Weepers Circus et LéOparleur proposent pour ce mois de février une tournée en scène partagée. Comprenez que ces deux groupes phares de la scène strasbourgeoise vont se mélanger gaiement pendant leurs sets respectifs, pour un concert sans temps mort ni changement de scène qui fleure bon l’amitié et la joie de jouer.
Il est déjà merveilleux d’assister à un concert sans avoir à souffrir l’aussi traditionnel que forcément trop long changement de plateau. Mais il y a plus encore dans ce programme ; quelque chose de l’ordre d’un événement, d’une étape un peu unique dans le parcours scénique des deux formations, qui vont faire se côtoyer le temps du concert leurs univers si différents.
Entrent en scène, grandes silhouettes enchapeautées et encostumées de noir et de blanc, bavardes, comme en visite, les très théâtraux Weepers Circus.
Mis en contre-jour par les projecteurs du fond de scène, ils prennent le temps de captiver le public, installant une ambiance typique de ce rock-théâtre qui fait leur succès.
Sur scène, les cinq musiciens proposent un joyeux cirque - celui des gens qui pleurent. Avec leurs allures impossibles, crânes rasés, boucs et uniformes en queue de pie, ils semblent sortis d’un cabaret désuet. Comme une version noire, blanche et muette du lonely heart’s club band - la mélodie pianistique entêtante en guise de doublage. Pourtant, ils respirent la vie, gigotent et grimacent, jouent, comédiens autant que musiciens, entre eux et avec un public immanquablement conquis.
Quant à leurs compositions, elles tiennent autant du rock que de la chanson française (ir)réaliste. Comme si Led Zeppelin s’était un jour mis en tête de jouer du Piaf ou du Ferré. Si les textes ni les ambiances ne sont plus aussi ouvertement médiévistes qu’à l’époque des premiers enregistrement, ils gardent volontiers quelque chose d’impeccablement classique, qui va à merveille à la voix chaude d’Alexandre George, tantôt douce et tantôt déclamante, comédienne toujours.
La prestation des Weepers Circus, qui tourne principalement sur des titres des deux derniers opus du groupe (La monstrueuse parade, 2005 ; Faîtes entrer, 2003), démontre tout leur talent, la richesse et la finesse de leur univers, non sans un certain humour, aussi bien dans le jeu de scène que dans les compositions elles-mêmes, verbe et note maniés avec intelligence.

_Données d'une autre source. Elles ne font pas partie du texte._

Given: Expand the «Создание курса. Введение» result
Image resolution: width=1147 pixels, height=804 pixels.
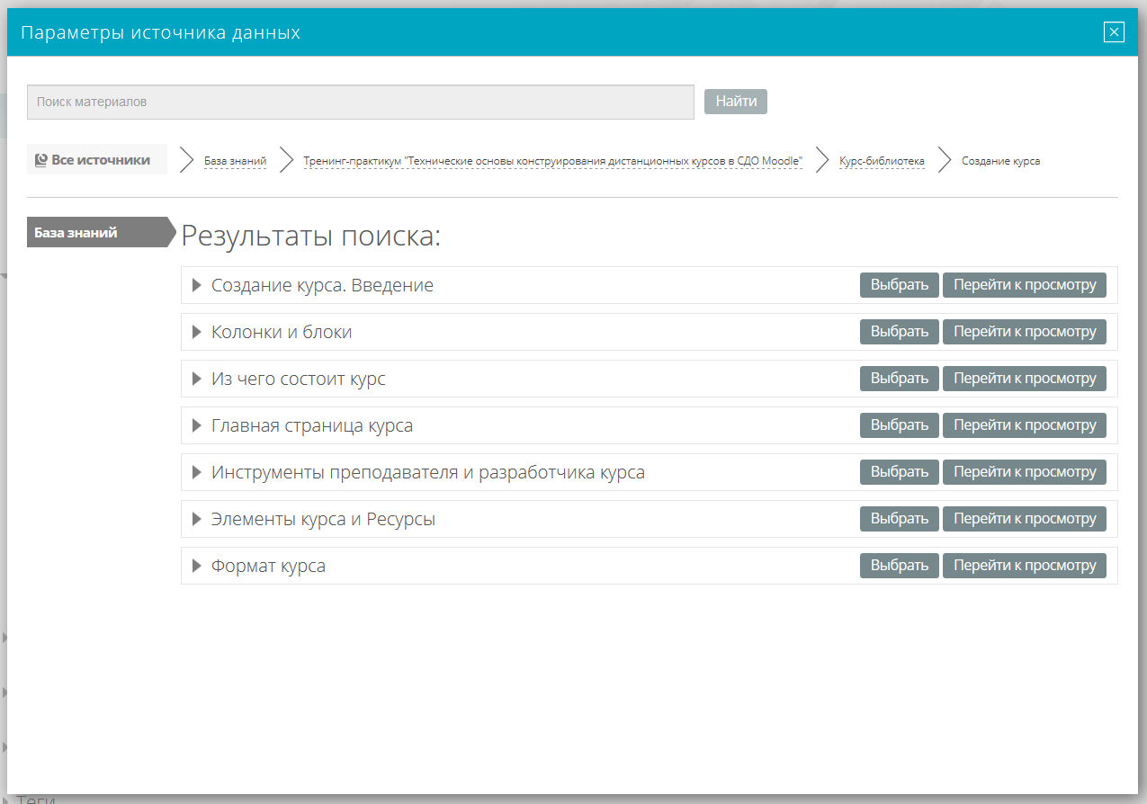Looking at the screenshot, I should 197,285.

"Seul" et "Quelqu’un", qu’hante une slide guitar électrisée du meilleur effet, donnent à l’ouverture du concert beaucoup de pèche. "La renarde", normalement chantée en duo avec Olivia Ruiz, offre l’occasion à Alexandre George, resté seul en scène, de s’acquitter, d’une voix très douce, d’une version assez émouvante.
Après un inédit, qui augure très bien du nouvel album (à paraître en automne ?), le groupe se fend d’une version réjouissante de "La fille et le loup", variation boogie impertinente sur les fabliottes petites-chaperonnesques.
La formation, étoffée tout au long de son set par le quintet de LéOparleur, lui cèdera finalement la place à l’occasion du titre "Le premier pas", transformé en marathonesque passage de relais instrumental. C’est fini, ainsi commence le set de LéOparleur.
Comme les tenues des musiciens, colorées, bigarrées, disparates, outrancières, la musique diffère : endiablée, effrénée, sautillante. Débordante. Débordante de fougue et d’humour, tout d’abord. LéOparleur, ça sent les bretelles et le béret, la chemise hawaïenne, la jupe à froufrous et les bas résilles. Pas nécessairement du meilleur goût, mais du meilleur effet - dans une veine musicale plus orientée musette et java, où l’accordéon tutoie le saxophone. LéOparleur suit avec bonheur l’air d’un temps qui a, c’est heureux, su ressusciter d’entre les morts un rock simplement festif.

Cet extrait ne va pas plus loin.